When James Holt and Robert Watkins started their North Bay Brewery Tours in 2010, they were in their early 20s and uncertain what the future held in the aftermath of the recession. They started out with capital from family members and haven’t taken any bank loans so far.

“Because of the economy, nobody would lend,” Holt said.

But that rocky economic time also represented an opportunity because they were able to buy two used passenger vans at a lien sale to start their business. They also got a great deal on office space in Sonoma Mountain Village given a glut in the commercial market, as well as place to park buses.

As craft beer has grown to be almost 30 breweries in the county, so has North Bay Brewery Tours. It now has eight buses and 23 people who are employed in some capacity, Holt said. The vehicles each have a “kegerator” and the tours have knowledgeable guides, such as distillers, brewers and others in the industry, in addition to a driver.

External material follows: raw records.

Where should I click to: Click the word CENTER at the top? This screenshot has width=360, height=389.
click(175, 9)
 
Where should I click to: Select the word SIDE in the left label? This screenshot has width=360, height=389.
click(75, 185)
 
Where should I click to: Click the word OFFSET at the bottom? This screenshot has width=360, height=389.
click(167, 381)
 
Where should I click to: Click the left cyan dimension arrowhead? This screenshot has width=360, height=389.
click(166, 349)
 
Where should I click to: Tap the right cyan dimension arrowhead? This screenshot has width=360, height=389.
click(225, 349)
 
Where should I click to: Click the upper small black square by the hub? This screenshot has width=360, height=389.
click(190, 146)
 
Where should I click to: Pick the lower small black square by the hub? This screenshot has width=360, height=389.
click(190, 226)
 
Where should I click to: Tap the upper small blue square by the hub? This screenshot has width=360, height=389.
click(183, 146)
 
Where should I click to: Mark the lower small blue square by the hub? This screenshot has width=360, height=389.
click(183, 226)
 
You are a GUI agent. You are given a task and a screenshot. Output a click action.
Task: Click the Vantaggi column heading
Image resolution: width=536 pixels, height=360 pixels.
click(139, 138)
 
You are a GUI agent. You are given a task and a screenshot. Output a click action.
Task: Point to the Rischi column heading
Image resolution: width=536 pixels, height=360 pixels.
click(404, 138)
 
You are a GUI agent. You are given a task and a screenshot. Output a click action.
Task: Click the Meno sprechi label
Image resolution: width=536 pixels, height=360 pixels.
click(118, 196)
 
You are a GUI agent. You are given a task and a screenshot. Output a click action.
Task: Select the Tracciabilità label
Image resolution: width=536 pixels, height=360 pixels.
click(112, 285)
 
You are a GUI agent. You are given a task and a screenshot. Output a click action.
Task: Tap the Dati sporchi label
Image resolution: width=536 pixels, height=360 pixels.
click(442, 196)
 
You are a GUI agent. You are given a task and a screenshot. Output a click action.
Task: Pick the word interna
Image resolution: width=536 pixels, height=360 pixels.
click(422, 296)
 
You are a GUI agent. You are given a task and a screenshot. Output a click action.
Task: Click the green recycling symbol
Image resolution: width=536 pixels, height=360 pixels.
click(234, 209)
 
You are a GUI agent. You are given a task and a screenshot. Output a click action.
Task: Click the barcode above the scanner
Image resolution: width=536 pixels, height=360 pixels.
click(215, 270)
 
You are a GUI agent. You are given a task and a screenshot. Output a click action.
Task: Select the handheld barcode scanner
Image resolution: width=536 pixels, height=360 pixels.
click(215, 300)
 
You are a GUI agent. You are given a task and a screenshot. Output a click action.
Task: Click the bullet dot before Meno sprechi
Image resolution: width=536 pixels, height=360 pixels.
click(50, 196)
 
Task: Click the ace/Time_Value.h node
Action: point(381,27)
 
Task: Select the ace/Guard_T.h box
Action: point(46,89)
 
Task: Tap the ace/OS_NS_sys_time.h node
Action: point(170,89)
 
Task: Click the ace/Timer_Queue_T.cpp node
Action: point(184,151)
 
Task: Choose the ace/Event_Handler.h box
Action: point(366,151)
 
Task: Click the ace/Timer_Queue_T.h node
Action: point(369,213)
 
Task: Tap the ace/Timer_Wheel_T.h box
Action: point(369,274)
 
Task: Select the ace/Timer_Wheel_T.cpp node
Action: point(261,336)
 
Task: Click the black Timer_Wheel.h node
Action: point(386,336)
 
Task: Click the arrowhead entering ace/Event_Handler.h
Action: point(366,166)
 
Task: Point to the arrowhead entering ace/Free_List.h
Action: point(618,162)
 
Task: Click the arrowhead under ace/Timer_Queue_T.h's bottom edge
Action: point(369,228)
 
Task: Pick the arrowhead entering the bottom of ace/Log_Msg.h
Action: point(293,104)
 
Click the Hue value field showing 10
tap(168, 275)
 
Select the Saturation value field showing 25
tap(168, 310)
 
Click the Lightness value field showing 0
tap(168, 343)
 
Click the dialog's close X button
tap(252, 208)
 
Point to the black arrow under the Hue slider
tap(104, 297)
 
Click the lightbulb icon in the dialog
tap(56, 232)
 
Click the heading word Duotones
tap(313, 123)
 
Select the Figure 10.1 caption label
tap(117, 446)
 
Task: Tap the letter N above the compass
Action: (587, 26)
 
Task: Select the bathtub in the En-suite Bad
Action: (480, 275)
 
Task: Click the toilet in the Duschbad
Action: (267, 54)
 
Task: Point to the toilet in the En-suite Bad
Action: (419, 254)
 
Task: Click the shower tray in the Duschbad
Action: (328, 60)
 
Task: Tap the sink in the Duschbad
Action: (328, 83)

After trial and error, they found that three is the optimum number of brewery visits for a tour; more than that and it becomes more of a party than a fun learning experience. Typically, the first visit is at Lagunitas Brewing Co. in Petaluma, where North Bay has a standing reservation even on days when Lagunitas’ beer garden is closed. The company was able to establish an early relationship with Lagunitas, which gives it an advantage in the marketplace. North Bay also will add other stops at smaller places such as Old Redwood Brewing Co. in Windsor.

“It’s like the exact opposite” of Lagunitas, Watkins said of Old Redwood. “It’s just a step above a home brewer.”

The majority of their business is private groups, though they offer public bookings on the weekend for $99 per person, which includes lunch.

“We make the public tour very, very reasonable because the biggest driver of sales is that public tour,” Holt said. “Then they can do a bachelor party or a birthday party (in the future).” It also has provided private tours for tech companies.

The company has not rested on its success and has recently introduced $45 round trips to AT&T Park for Giants home games on Friday nights, when the buses would typically not be in use.

“It’s been going really well,” Watkins said. “We have three or four buses going to the Giants game.”

Even with activity in the other sectors, bespoke wine tours still represent much of the local market. And just like the industry, wine consumers are seeking a premium experience. For example, John Burdick’s wine tours cater to those who want an experience they can’t get anywhere else — and it has a price tag to match.

His “sommelier’s experience” tour runs $850 a couple in addition to an $85-an-hour transportation charge. Visitors will meet with top winemakers at locations that aren’t typically accessible to the public. It also includes a catered lunch prepared by Catherine Venturini, formerly of Olive & Vine Restaurant in Glen Ellen. He conducts a pre-interview with each client so he can tailor a tour to their specific liking, such as a certain varietal or region.

“It’s bridging the gap from the neophyte to the collector,” said Burdick of his customers. He is a sommelier, consultant and has also owned restaurants.

“My tour isn’t for everybody. You are going to get up close and personal.”

Burdick’s tours also have benefited some small wineries visited by his customers. For instance, Squire Fridell of GlenLyon Vineyards and Winery in Glen Ellen said he welcomes the small groups that Burdick and a few other small operators bring. They represent a significant amount of his outreach. He has no tasting room and sells his bottles through his 1,000-member wine club, with a few selections via his website.

He brings the tour visitors into his home for the tasting and shows them around the 26 acres of land located in the Sonoma Valley, where he makes sparkling rosé and still wines such as chardonnay and a syrah port.

“It far exceeds anything they would get by driving up to a tasting room,” said Fridell, who will call all his visitors by their first name on their personalized tour.

He said he doesn’t make any hard sell during the two-hour visits and never mentions his wine club. But when they ask and find out where they can buy it, Fridell said about 99.9 percent ask: “Where’s the pen?”